La Comisión de Legislación General emitió dictamen favorable a un proyecto que permitirá obtener una resolución judicial en seis horas ante casos de difamación digital. La iniciativa excluye expresamente a los funcionarios públicos de su alcance para evitar restricciones a la libertad de expresión.
Esta mañana, la Comisión de Legislación General, presidida por el legislador Gerónimo Vargas Aignasse, se reunió y emitió dictamen favorable a un proyecto de ley que incorpora, como capítulo especial dentro del Libro de Medidas Cautelares de la Ley 8933 —Código Procesal Penal de Tucumán—, un mecanismo judicial destinado a proteger el honor, la imagen y la reputación de las personas.
En diálogo con la prensa, Vargas Aignasse explicó que el proyecto apunta a establecer una medida cautelar rápida y efectiva para casos de violencia digital, calumnias, injurias y publicaciones difamatorias: «Hoy las redes sociales, potenciadas por la inteligencia artificial y las nuevas tecnologías, muchas veces funcionan como ‘paredones de fusilamiento’, donde contenidos virales pueden destruir la reputación de una persona en muy poco tiempo».

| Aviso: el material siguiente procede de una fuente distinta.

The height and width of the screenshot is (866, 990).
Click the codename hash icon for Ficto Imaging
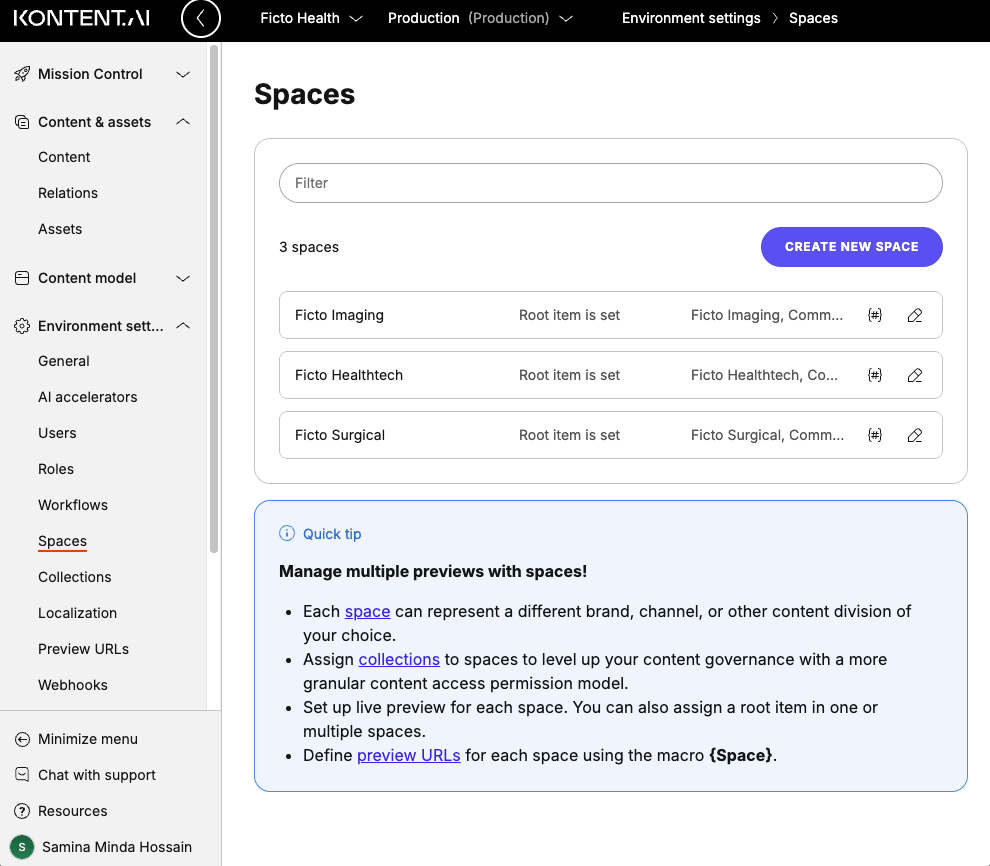875,314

«Cuando este proyecto se convierta en ley, le permitirá a cualquier afectado acudir a la Justicia y obtener una resolución en un plazo de seis horas. El juez podrá ordenar la eliminación del contenido, su desindexación y la preservación de pruebas, en caso de que la víctima quiera iniciar posteriormente acciones judiciales por calumnias e injurias», afirmó el legislador.
Al ser consultado sobre si la futura ley podría poner en riesgo la libertad de expresión, Vargas Aignasse fue terminante: «El proyecto incorpora una cláusula excepcional que excluye expresamente a los funcionarios públicos de los tres poderes del Estado, organismos descentralizados y entes autárquicos —hasta el rango de director— de la posibilidad de utilizar esta herramienta legal. Lo que buscamos es que nadie piense que esta normativa puede generar censura previa o limitar las críticas a la dirigencia política, al Gobierno o a los funcionarios».
«Los dirigentes políticos cuentan con otras herramientas para responder a cuestionamientos públicos, como el derecho a réplica o la posibilidad de expresarse a través de sus propias redes sociales y medios de comunicación», agregó.
Finalmente, el legislador advirtió sobre las consecuencias psicológicas del acoso y la difamación en redes sociales, y vinculó esta problemática con casos de suicidio ocurridos tanto en Tucumán como en otras provincias del país: «En los últimos años se registraron más de veinte casos de jóvenes que se quitaron la vida tras sufrir situaciones de escrache y viralización difamatoria». Asimismo, adelantó que el proyecto podría ser tratado en la próxima sesión legislativa.
De la reunión también participaron los legisladores José Macome, Christian Rodríguez, Carolina Vargas Aignasse y Sara Assan.